After a decade in corporate venturing, Anja König as managing director is an integral part in identifying life sciences opportunities in the UK, Switzerland, and other parts of Europe for pharmaceutical firm Novartis’ corporate venturing unit, the Novartis Venture Fund.
A graduate of Oxford, Ludwig Maximilian University of Munich and Cornell, König was an associate partner at management consultancy firm McKinsey for six years from 2000, where she worked with healthcare, pharmaceutical and biotech firms on both sides of the Atlantic.
In her current portfolio are biotech Bicycle Therapeutics, which received $32m in 2014 along with corporate venturing peers SR One, UK-based anti-fungal drug developer F2G, which received $60m last year and Forendo Pharma, which secured $12.8m in 2014.

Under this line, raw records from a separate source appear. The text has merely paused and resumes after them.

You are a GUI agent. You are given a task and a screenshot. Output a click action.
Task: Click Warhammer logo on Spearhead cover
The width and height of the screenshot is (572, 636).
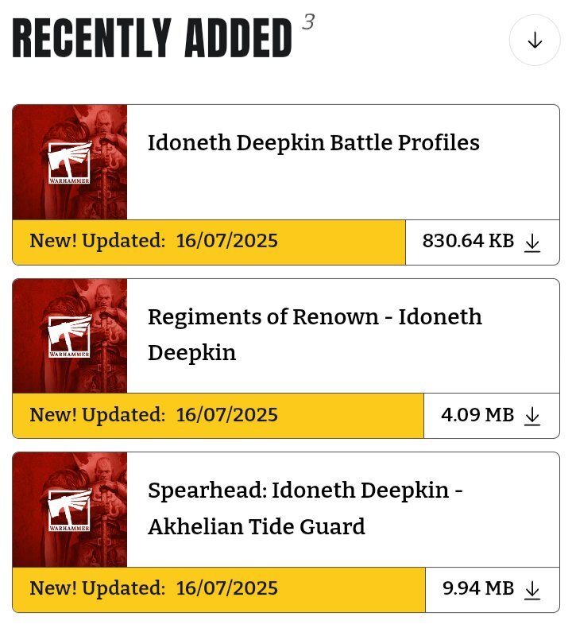(x=70, y=510)
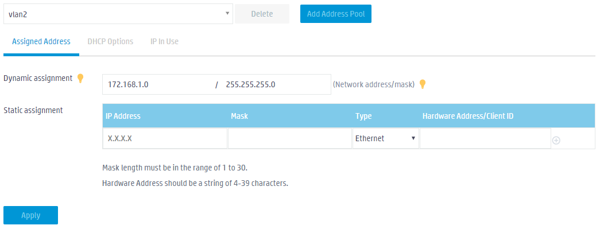Click the Hardware Address/Client ID input box

(485, 138)
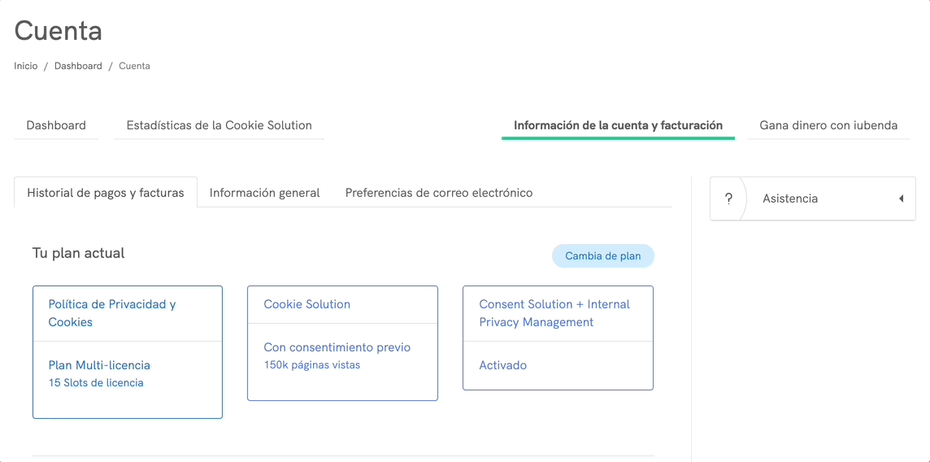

She has also overseen several successful exits for Novartis, including Heptares Therapeutics, acquired by Sosei for up to $400m in 2015, and Covagen, a life science firm targeting cancer and inflammatory diseases.
Novartis has supported Covagen since its 2009 seed round and led its $50m series B, sold to Johnson & Johnson subsidiary Cilag for an unspecified sum in 2014.
König has also had two flotations. Qurient Therapeutics listed on Korea’s Kosdaq stock exchange last year after spinning out from Institut Pasteur Korea, a research institute focused on curing infectious diseases, in 2008. Qurient raised KrW32.5bn ($26m) in its IPO through the sale of 1.5 million shares at KrW21,000 each.
König also worked with biotech Nabriva Therapeutics, which received $44.7m in 2006 in a series A and a further $120m in its 2015 series B, ahead of its IPO later in the year.